5 Harisingh, PW. 14 Parasmal and PW. 16 Amarsingh have received any injury caused by sharp edged weapon. PW. 14 Parasmal, in para 10 of his deposition, stated clearly that appellant Lav has dealt blow with sharp side of axe on his head. But his this version is fully negatived by the medical evidence given by PW. 8 Dr. Pramila Nahar as well as M.L.C. Ex.P. 27. Thus, the overtact attributed to appellant Lav is in conflict with the medical evidence. Therefore, we held that he is not guilty of any offence and liable to be acquitted. So far as the appellant Prahlad and Kush are concerned, against them the witnesses have deposed that they caused injury by lathi to deceased Surajmal as well as injured witness Harisingh, Parasmal and Amarsingh. All these injuries are simple in nature which is clear from the statement of Dr.

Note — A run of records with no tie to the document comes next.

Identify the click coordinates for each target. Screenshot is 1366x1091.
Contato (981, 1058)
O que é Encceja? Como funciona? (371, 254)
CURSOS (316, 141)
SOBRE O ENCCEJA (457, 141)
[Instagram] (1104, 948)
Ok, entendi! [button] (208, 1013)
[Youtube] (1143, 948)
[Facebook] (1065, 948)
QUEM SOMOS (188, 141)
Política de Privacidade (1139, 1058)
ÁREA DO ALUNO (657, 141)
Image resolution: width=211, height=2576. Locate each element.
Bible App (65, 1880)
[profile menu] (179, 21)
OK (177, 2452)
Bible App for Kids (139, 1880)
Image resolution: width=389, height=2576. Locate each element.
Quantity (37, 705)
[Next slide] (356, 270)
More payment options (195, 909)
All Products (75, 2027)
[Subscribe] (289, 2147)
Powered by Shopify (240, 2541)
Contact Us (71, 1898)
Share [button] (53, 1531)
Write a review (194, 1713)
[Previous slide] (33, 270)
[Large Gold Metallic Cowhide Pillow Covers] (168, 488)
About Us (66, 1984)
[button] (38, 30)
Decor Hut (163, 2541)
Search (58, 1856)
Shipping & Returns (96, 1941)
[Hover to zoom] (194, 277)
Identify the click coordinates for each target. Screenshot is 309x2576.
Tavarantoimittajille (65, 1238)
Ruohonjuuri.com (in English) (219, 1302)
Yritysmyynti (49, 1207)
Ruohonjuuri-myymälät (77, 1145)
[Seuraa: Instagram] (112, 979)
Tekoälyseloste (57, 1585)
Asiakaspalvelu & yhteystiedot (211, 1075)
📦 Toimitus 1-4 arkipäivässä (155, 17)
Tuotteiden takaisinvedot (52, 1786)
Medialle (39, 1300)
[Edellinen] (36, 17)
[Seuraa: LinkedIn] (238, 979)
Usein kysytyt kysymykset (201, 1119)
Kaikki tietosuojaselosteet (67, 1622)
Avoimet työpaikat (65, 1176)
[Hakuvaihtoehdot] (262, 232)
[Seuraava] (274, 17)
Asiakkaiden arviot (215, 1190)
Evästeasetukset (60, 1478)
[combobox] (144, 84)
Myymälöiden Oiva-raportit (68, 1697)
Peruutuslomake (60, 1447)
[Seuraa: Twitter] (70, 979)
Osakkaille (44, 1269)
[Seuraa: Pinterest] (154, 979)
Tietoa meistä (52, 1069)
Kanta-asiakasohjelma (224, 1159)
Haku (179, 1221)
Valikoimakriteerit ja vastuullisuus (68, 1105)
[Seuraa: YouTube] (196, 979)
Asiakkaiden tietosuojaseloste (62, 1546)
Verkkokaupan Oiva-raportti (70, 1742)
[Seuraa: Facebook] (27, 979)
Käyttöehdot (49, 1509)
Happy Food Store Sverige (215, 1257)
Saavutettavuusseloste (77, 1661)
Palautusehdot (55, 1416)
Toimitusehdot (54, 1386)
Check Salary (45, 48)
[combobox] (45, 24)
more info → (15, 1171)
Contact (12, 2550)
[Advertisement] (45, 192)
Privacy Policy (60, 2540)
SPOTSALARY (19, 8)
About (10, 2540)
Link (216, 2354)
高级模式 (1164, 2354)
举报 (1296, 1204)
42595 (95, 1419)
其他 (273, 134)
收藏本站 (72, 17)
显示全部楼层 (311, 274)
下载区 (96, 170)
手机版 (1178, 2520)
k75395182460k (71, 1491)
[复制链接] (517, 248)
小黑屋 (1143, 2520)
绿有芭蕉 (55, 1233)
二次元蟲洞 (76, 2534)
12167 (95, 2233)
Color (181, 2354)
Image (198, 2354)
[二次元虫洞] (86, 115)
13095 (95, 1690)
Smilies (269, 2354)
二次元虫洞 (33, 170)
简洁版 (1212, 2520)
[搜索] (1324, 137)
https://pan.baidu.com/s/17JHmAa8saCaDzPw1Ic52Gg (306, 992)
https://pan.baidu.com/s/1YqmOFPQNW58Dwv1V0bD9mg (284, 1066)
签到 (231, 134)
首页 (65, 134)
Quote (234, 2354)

Pramila Nahar (PW. 8). Thus, they are guilty of commission of offence u/s 323 Indian Penal Code. In view of the aforesaid factual and legal discussion, we set-aside the conviction of the appellants u/s 302/34 and 323/34, Indian Penal Code and instead Prahlad and Kush are convicted u/s 323, Indian Penal Code and sentenced to one year R.I. Their conviction u/s 24 of the Cattle Trespass Act is maintained. Appellant Lav is acquitted from all charges. Appellant Lav is on bail. Whereas appellant Prahlad and Kush are in jail. They are directed to be released forthwith if not required in any other case. The bail bond and surety bond of appellant Lav stands discharged.